= About this exercise =
Where the lines below hold images, skip those and copy every word exactly.
BEGIN Material provided
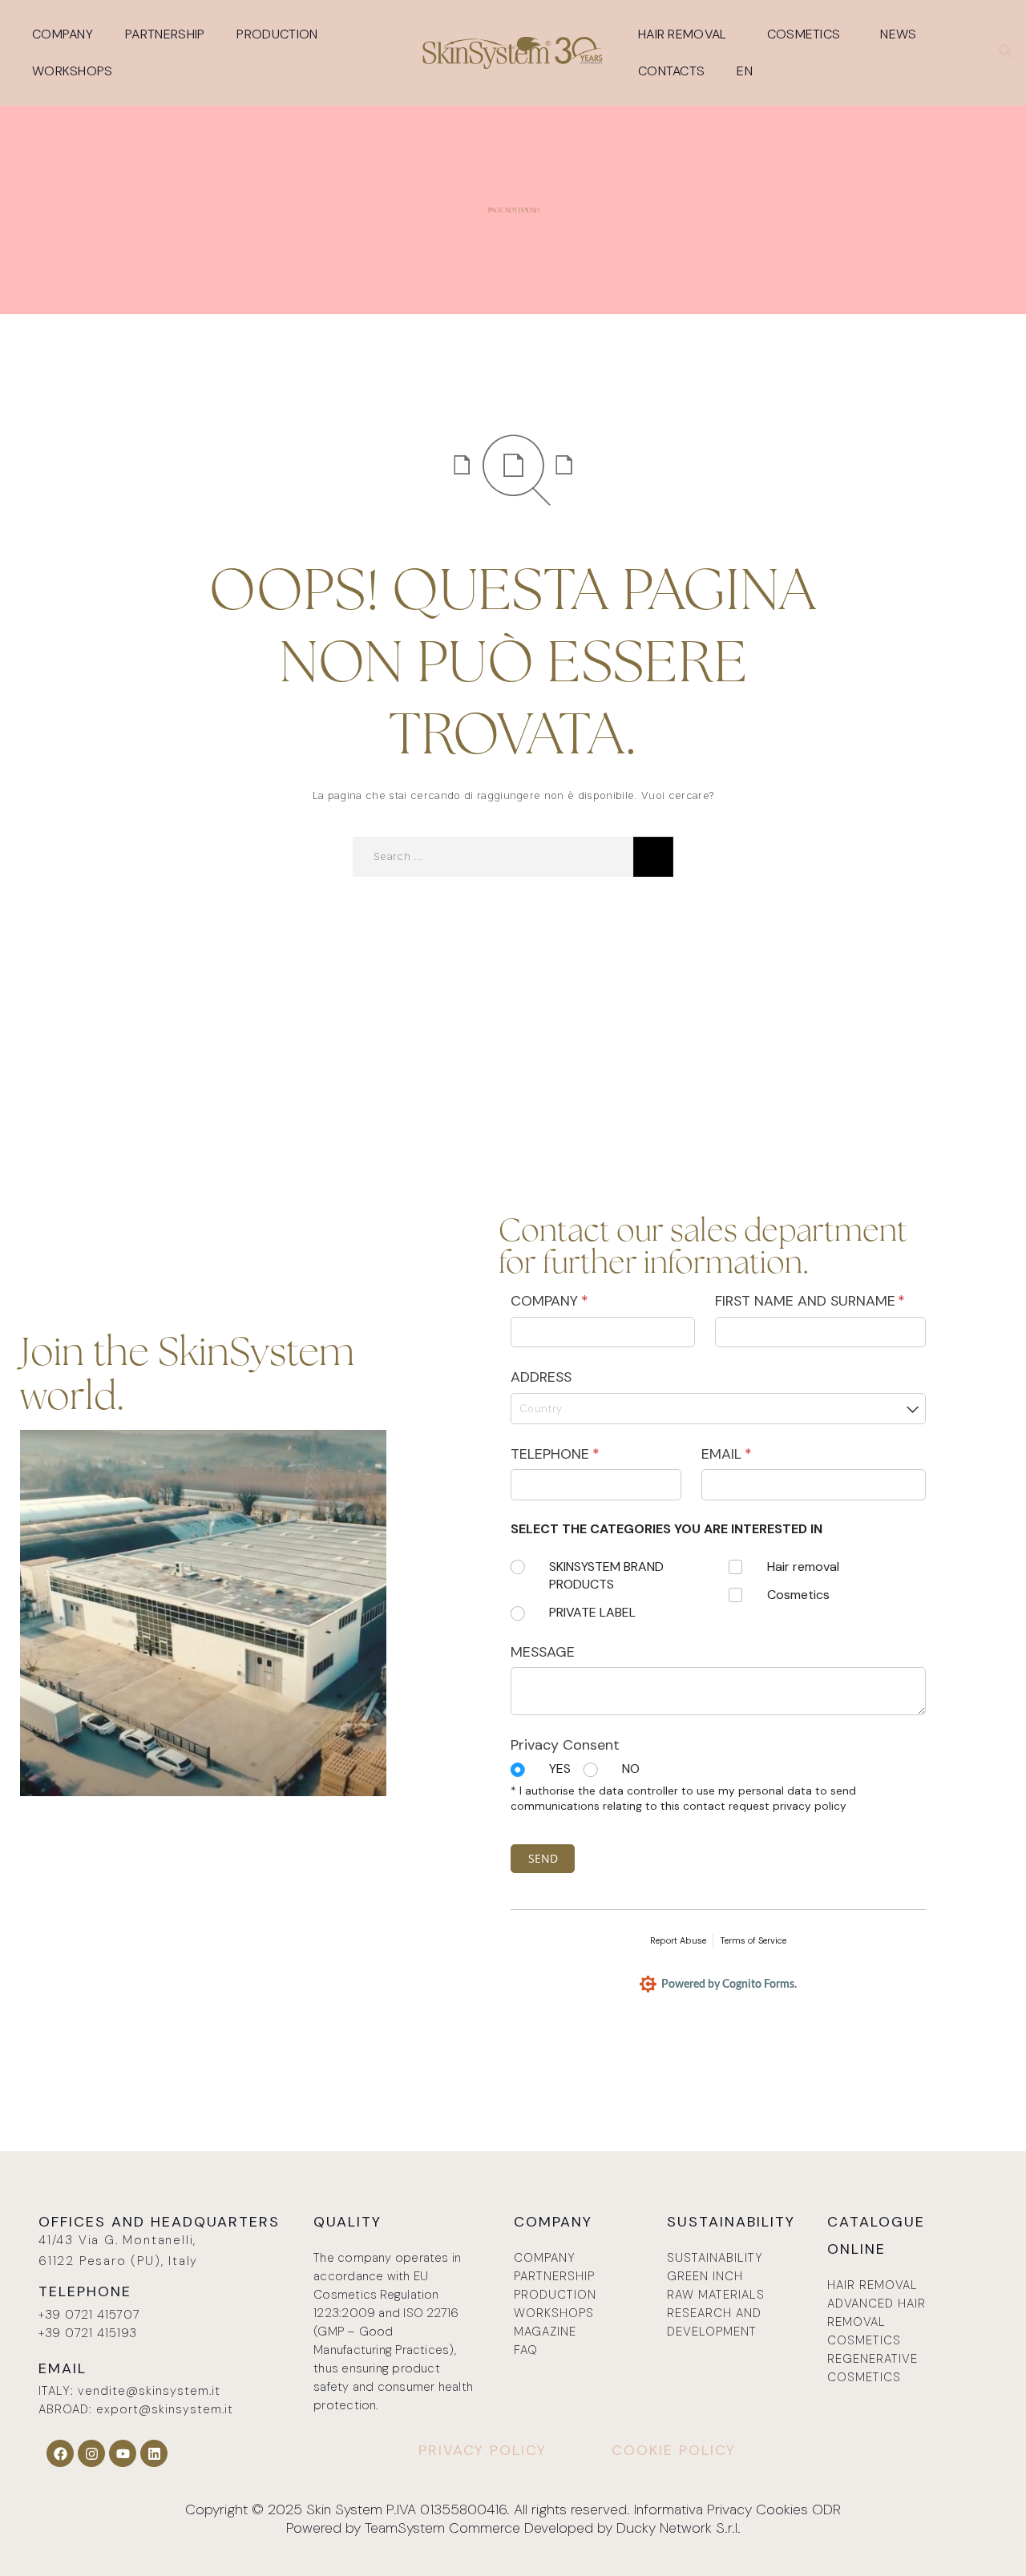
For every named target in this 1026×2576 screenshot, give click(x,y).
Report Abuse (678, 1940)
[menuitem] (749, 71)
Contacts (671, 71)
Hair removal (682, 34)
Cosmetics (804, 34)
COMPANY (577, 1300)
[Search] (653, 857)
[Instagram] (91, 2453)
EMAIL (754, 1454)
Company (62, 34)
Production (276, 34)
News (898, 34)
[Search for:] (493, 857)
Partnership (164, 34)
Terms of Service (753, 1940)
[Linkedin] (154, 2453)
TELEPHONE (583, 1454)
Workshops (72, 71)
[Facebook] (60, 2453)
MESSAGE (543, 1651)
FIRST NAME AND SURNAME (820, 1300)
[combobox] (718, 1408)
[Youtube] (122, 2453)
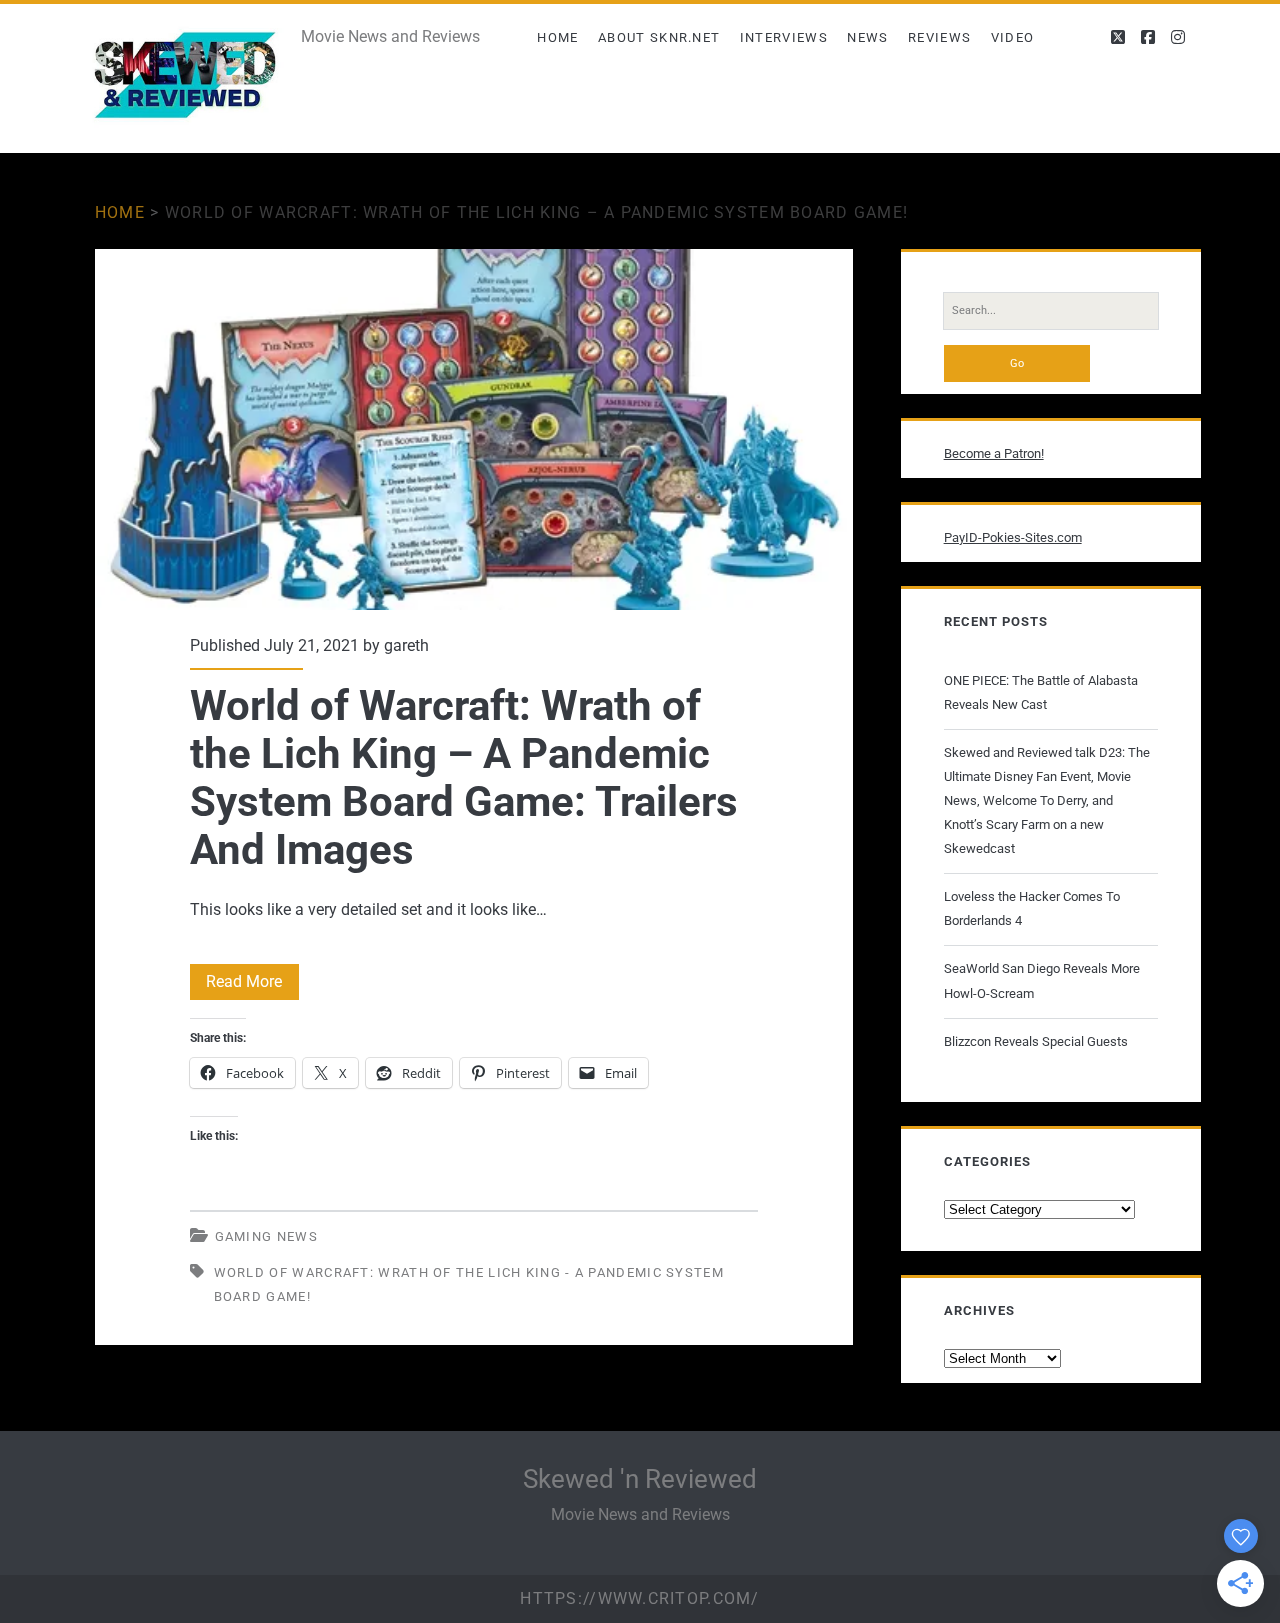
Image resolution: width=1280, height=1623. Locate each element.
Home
END Material provided
= Exercise response =
For every named target in this 1026×2576 screenshot, give click(x,y).
Report Abuse (678, 1940)
[menuitem] (749, 71)
Contacts (671, 71)
Hair removal (682, 34)
Cosmetics (804, 34)
COMPANY (577, 1300)
[Search] (653, 857)
[Instagram] (91, 2453)
EMAIL (754, 1454)
Company (62, 34)
Production (276, 34)
News (898, 34)
[Search for:] (493, 857)
Partnership (164, 34)
Terms of Service (753, 1940)
[Linkedin] (154, 2453)
TELEPHONE (583, 1454)
Workshops (72, 71)
[Facebook] (60, 2453)
MESSAGE (543, 1651)
FIRST NAME AND SURNAME (820, 1300)
[combobox] (718, 1408)
[Youtube] (122, 2453)
Image resolution: width=1280, height=1623. Locate each element.
Home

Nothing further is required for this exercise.